BEGIN Data

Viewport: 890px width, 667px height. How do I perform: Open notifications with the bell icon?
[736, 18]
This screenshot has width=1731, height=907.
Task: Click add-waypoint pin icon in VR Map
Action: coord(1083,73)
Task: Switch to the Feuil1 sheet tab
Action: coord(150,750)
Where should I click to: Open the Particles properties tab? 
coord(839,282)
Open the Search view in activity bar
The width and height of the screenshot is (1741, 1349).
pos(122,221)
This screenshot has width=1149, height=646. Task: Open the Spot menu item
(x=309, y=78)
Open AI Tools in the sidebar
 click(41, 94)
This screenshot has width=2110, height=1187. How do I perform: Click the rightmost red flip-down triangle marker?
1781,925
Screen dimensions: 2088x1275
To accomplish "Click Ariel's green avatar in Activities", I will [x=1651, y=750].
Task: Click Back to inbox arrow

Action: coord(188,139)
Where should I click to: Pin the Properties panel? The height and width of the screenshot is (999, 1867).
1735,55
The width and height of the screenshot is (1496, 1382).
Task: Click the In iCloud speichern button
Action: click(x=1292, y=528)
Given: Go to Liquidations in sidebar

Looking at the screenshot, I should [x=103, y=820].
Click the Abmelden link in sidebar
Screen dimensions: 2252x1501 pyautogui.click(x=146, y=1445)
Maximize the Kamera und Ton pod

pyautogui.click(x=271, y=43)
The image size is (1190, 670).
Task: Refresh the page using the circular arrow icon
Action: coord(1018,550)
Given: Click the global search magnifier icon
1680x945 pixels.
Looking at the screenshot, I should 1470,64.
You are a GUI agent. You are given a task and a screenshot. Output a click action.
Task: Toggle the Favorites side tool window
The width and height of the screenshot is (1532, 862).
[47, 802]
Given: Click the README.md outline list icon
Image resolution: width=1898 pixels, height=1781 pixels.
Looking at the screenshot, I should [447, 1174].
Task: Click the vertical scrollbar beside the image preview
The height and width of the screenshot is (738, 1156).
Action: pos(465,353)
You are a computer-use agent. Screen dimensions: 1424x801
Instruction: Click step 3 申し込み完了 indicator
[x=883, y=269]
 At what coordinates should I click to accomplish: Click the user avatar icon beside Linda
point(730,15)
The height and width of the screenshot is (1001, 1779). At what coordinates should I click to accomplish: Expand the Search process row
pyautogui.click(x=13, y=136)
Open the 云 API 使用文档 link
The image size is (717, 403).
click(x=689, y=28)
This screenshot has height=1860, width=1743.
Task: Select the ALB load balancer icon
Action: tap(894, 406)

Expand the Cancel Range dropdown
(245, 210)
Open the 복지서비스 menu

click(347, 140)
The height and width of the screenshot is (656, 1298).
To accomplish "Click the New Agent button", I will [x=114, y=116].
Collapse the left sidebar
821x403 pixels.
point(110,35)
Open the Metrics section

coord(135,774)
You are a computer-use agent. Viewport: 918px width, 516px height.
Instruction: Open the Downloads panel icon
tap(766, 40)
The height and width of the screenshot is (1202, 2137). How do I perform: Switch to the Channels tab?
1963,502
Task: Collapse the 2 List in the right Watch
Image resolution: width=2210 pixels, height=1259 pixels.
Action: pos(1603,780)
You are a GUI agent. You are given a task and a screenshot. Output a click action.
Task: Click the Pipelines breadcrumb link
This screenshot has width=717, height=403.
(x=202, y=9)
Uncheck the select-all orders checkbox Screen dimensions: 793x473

END Data

Task to complete: Please set down the entire listing once more, exactly as it stands.

Exercise result:
Viewport: 890px width, 667px height. How do I perform: Open notifications with the bell icon?
[736, 18]
This screenshot has width=1731, height=907.
Task: Click add-waypoint pin icon in VR Map
Action: coord(1083,73)
Task: Switch to the Feuil1 sheet tab
Action: coord(150,750)
Where should I click to: Open the Particles properties tab? 
coord(839,282)
Open the Search view in activity bar
The width and height of the screenshot is (1741, 1349).
pos(122,221)
This screenshot has width=1149, height=646. Task: Open the Spot menu item
(x=309, y=78)
Open AI Tools in the sidebar
 click(41, 94)
This screenshot has width=2110, height=1187. How do I perform: Click the rightmost red flip-down triangle marker?
1781,925
Screen dimensions: 2088x1275
To accomplish "Click Ariel's green avatar in Activities", I will [x=1651, y=750].
Task: Click Back to inbox arrow

Action: coord(188,139)
Where should I click to: Pin the Properties panel? The height and width of the screenshot is (999, 1867).
1735,55
The width and height of the screenshot is (1496, 1382).
Task: Click the In iCloud speichern button
Action: click(x=1292, y=528)
Given: Go to Liquidations in sidebar

Looking at the screenshot, I should [x=103, y=820].
Click the Abmelden link in sidebar
Screen dimensions: 2252x1501 pyautogui.click(x=146, y=1445)
Maximize the Kamera und Ton pod

pyautogui.click(x=271, y=43)
The image size is (1190, 670).
Task: Refresh the page using the circular arrow icon
Action: coord(1018,550)
Given: Click the global search magnifier icon
1680x945 pixels.
Looking at the screenshot, I should 1470,64.
You are a GUI agent. You are given a task and a screenshot. Output a click action.
Task: Toggle the Favorites side tool window
The width and height of the screenshot is (1532, 862).
[47, 802]
Given: Click the README.md outline list icon
Image resolution: width=1898 pixels, height=1781 pixels.
Looking at the screenshot, I should [447, 1174].
Task: Click the vertical scrollbar beside the image preview
The height and width of the screenshot is (738, 1156).
Action: pos(465,353)
You are a computer-use agent. Screen dimensions: 1424x801
Instruction: Click step 3 申し込み完了 indicator
[x=883, y=269]
 At what coordinates should I click to accomplish: Click the user avatar icon beside Linda
point(730,15)
The height and width of the screenshot is (1001, 1779). At what coordinates should I click to accomplish: Expand the Search process row
pyautogui.click(x=13, y=136)
Open the 云 API 使用文档 link
The image size is (717, 403).
click(x=689, y=28)
This screenshot has height=1860, width=1743.
Task: Select the ALB load balancer icon
Action: tap(894, 406)

Expand the Cancel Range dropdown
(245, 210)
Open the 복지서비스 menu

click(347, 140)
The height and width of the screenshot is (656, 1298).
To accomplish "Click the New Agent button", I will [x=114, y=116].
Collapse the left sidebar
821x403 pixels.
point(110,35)
Open the Metrics section

coord(135,774)
You are a computer-use agent. Viewport: 918px width, 516px height.
Instruction: Open the Downloads panel icon
tap(766, 40)
The height and width of the screenshot is (1202, 2137). How do I perform: Switch to the Channels tab?
1963,502
Task: Collapse the 2 List in the right Watch
Image resolution: width=2210 pixels, height=1259 pixels.
Action: pos(1603,780)
You are a GUI agent. You are given a task and a screenshot. Output a click action.
Task: Click the Pipelines breadcrumb link
This screenshot has width=717, height=403.
(x=202, y=9)
Uncheck the select-all orders checkbox Screen dimensions: 793x473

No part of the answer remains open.